## [ОТРЫВОК ДЛЯ ЧТЕНИЯ]
***
История патристической философии - Морескини Клаудио. Страница 70

И, наконец, доктрина, принадлежащая Варрону, о чем сообщает с полной определенностью сам Тертуллиан (см. «К язычникам», II 9, 3: «Варрон разделяет на три категории богов Рима — на несомненных, на не несомненных и на избранных»), учит о наличии разрядов языческих «богов». Здесь можно уловить отголоски учения Евгемера, которое, будучи весьма ограниченно распространено во времена античности, обрело, напротив, широкое признание у христианских писателей и, особенно, у апологетов, в силу того что оно оказывалось им полезным из–за своей полемической направленности против традиционной религии (см. «К язычникам», II 16, 5; «Апологетик», 2,6 и сл.).

5. Учение о Троице

Желая сформулировать тринитарный догмат, раннее христианство было вынуждено прибегать к ресурсам философии еще в большей степени, чем оно делало это, стремясь дать определение понятию «единого Бога», так как Новый Завет предоставлял очень скупой материал для разработки тринитарной проблематики. Споры с иудаизмом, а также с гностицизмом с неизбежностью подтолкнули христиан к тому, чтобы дать определение совершенно особой природы своего Бога, религиозное поклонение которому должно воздаваться в Отце, в Сыне и в Духе Святом. Итак, наряду с соответствующим учением, должна была вырабатываться и новая терминология: назидательным примером тому может служить трактат Тертуллиана «Против Праксея», в котором засвидетельствовано, каким образом христианство давало ответ на новые требования — как в сфере мысли, так и в сфере терминологии.

Тертуллиан стал «творцом» латинского тринитарного богословия, которое мы можем кратко выразить посредством формулы: «одна субстанция в трех Лицах». Эта формула была очерчена им с предельной точностью и осталась незыблемой для всей западной патристики. Такие масштабные мыслители, как Иларий Пиктавийский и Августин, перерабатывали и модифицировали доктрину Тертуллиана на основе своих личных концепций и современных им восточных богословских систем, но знаменательным представляется прежде всего то, что западное тринитарное богословие оставалось — во всяком случае, до середины IV в. — в том виде, в каком его сформулировал Тертуллиан, а сама формула «одна субстанция в трех Лицах» использовалась и в дальнейшем. А поскольку эта формула базируется на не наблюдавшемся ранее употреблении специфической терминологии философского происхождения, нам будет необходимо задержаться на рассмотрении терминов substantia и persona.
***
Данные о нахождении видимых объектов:
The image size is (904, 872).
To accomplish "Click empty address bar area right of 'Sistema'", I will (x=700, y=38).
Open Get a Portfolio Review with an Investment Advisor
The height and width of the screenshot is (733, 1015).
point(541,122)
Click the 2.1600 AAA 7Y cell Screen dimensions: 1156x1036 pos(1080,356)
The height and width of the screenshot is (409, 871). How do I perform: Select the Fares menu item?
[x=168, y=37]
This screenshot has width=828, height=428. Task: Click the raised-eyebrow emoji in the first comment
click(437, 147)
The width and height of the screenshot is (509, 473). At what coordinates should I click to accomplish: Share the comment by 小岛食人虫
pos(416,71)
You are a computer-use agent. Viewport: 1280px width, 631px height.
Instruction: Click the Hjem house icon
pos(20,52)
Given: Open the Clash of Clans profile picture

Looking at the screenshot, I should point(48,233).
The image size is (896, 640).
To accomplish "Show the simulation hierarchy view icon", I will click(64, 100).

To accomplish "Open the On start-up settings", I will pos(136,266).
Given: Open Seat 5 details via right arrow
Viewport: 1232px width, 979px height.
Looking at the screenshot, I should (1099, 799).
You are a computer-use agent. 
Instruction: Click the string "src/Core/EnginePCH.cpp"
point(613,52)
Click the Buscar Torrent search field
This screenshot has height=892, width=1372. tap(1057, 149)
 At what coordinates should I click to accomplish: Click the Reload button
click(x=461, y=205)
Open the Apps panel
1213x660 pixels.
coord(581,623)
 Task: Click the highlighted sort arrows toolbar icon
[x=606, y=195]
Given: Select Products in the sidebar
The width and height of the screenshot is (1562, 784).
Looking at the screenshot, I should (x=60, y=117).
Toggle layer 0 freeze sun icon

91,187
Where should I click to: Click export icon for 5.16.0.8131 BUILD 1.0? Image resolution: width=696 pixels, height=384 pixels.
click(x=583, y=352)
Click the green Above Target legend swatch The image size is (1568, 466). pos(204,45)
***
## [СПИСОК ЗАДАНИЙ]
(1) Ответьте на вопросы по отрывку:
(a) На какие категории, по сообщению Тертуллиана, Варрон разделяет богов Рима?
(b) Какой трактат Тертуллиана назван назидательным примером выработки новой терминологии?
(c) На рассмотрении каких двух латинских терминов необходимо задержаться?
(2) Преобразуйте в список строк JSON строки записей между строкой, содержащей «The width and height of the screenshot is (509, 473).», и строкой, содержащей «Looking at the screenshot, I should point(48,233).», включительно. Каждая строка становится отдельным элементом, пустые строки пропустите.
Записи никак не связаны с отрывком.

## [ОТВЕТЫ]
(1)
(a) На несомненных, на не несомненных и на избранных.
(b) «Против Праксея».
(c) substantia и persona.

(2)
[
  "The width and height of the screenshot is (509, 473). At what coordinates should I click to accomplish: Share the comment by 小岛食人虫",
  "pos(416,71)",
  "You are a computer-use agent. Viewport: 1280px width, 631px height.",
  "Instruction: Click the Hjem house icon",
  "pos(20,52)",
  "Given: Open the Clash of Clans profile picture",
  "Looking at the screenshot, I should point(48,233)."
]